Seconds later her dog is up and running across the field, kicking up grass and looking generally pleased with himself. The woman, perhaps sensing that her dog is done, has already put her phone away and is moving to follow her pet.

“She’s not going to pick it up, she’s not going to pick it up”, I say to myself, pushing the youngest in the swing. Secretly, I will her to walk away to justify my growing sense of moral outrage. I let her walk for ten paces before speaking. I want her to feel like she’s gotten away with it.

“Excuse me, I’m not sure if you’ve seen, but your dog just did a poo”, I say it in the most neutral tone I can manage. The woman looks at me straight in the eye. “Brilliant”, I think triumphantly, “she knows I’m accusing her and there’s nothing she can do about it.” With a moody flourish she pulls a bag from a well-tailored pocket and tidies up.

I feel like Columbo. Bumbling, yet sharp; scourge of the anti-social faecal deposit.

Walking home with the kids I think about a passage I’ve read from Bill Bryson’s new book The Road to Little Dribbling: More Notes from a Small Island. In one of the scenes he describes how a well-heeled pensioner spends £20 in a Lake District café, but leaves a paltry 10p tip – dropping it into an empty bowl by the till.

“I am guessing”, he writes, “she assumed that it was full of coins already and that hers would disappear among many others, but when I stepped up I could see that the bowl had a solitary 10p coin in it.

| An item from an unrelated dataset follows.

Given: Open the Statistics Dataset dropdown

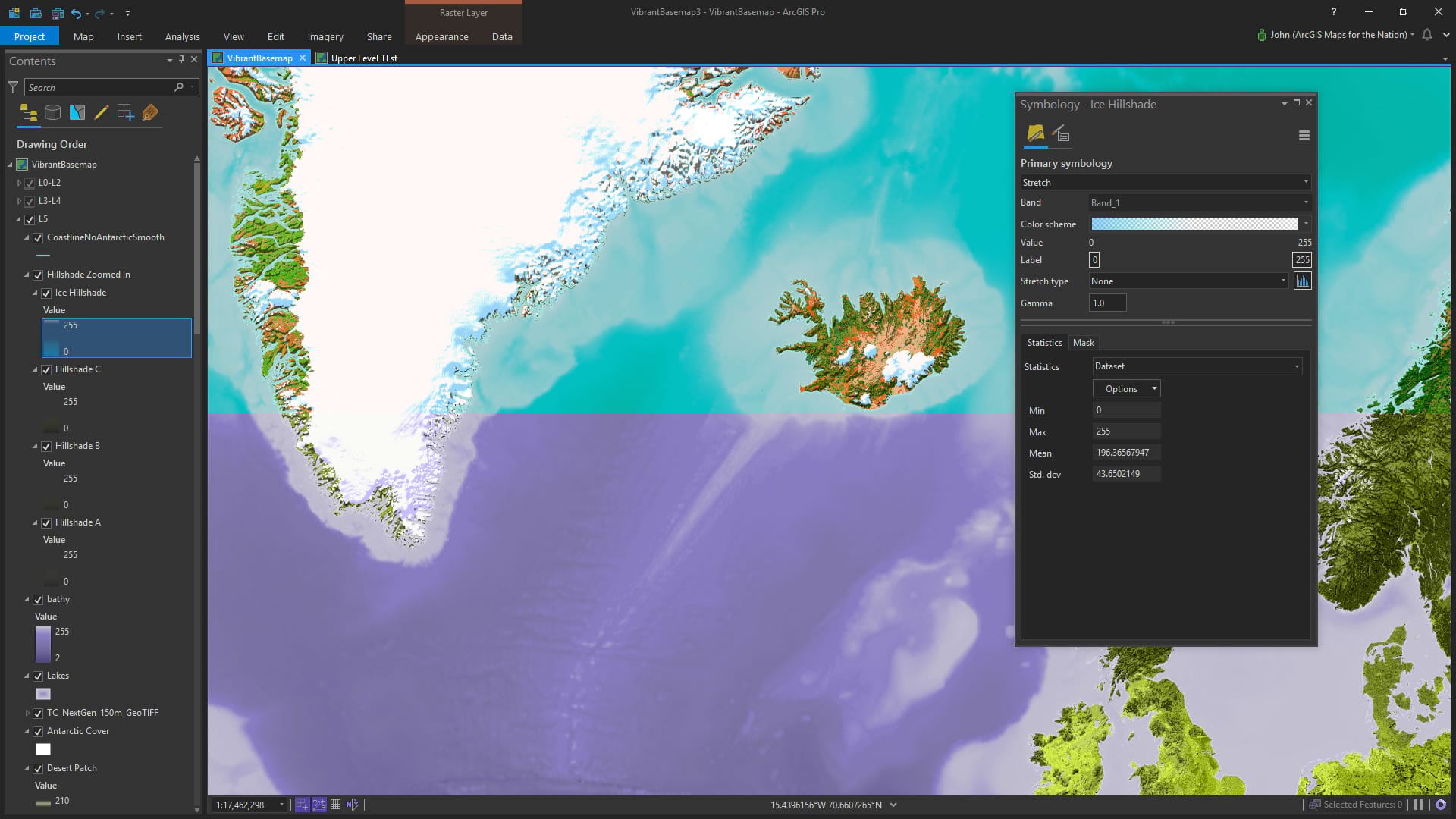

“Am I wrong or is this becoming a feature of British life – behaving in quietly disgraceful ways when you think no-one is watching? I am not saying that this is exclusive to the British or that it is universal among them by any means. It barely used to exist at all and now you see it pretty regularly.”

I admit, at first I thought Bryson was being nostalgic. But now I’m not so sure, I think he’s on to something.

The passage isn’t about young people who are behaving badly (the stereotypical youth of today) it’s about us grown-ups. Outwardly respectable people who do bad things when they think they can get away with it.

It’s that childless 4x4 driver who takes up the family parking space in Waitrose or that father who forces his offspring to hold a table in a busy restaurant while he queues to order – leaving people with groaning trays looking for a seat.

I feel a pang of guilt too.

I might not bedeck fields with dog muck, but I’m sure I’ve committed more than my fair share of selfish misdemeanours; the secret BBQ on the BBQ-free beach, claiming that one of the kids lost my parking validation, feigning urgency to accelerate an airport check-in.

I hang my head.

Later I’m talking about the misbehaving middle classes to my wife. She laughs and shows me a series of pictures she’s taken on our street.

They are images of dog poos. In each photo the offending deposit has been carefully drawn round and someone has chalked a slogan above it – “Poo shame”. “It seems like some people are fighting back,” she says.

They are not the only ones. Leafing through the paper there is a picture of a group of dog walkers in Bury St Edmunds who are calling for public humiliation and fines for those caught fouling.

In Leiston one man was said to be so incensed by dog mess he hid in the bushes to catch owners in the act.

The image of a furious man crouched in the undergrowth desperate to catch his own expensively-jacketed dog walker makes me laugh.

I’m still chuckling when the cat starts scratching at the back door.

Opening the latch, I bend down and tickle him under his chin. “Come on then, out you go”, I say, before adding in a low whisper, “But don’t poo in our garden.”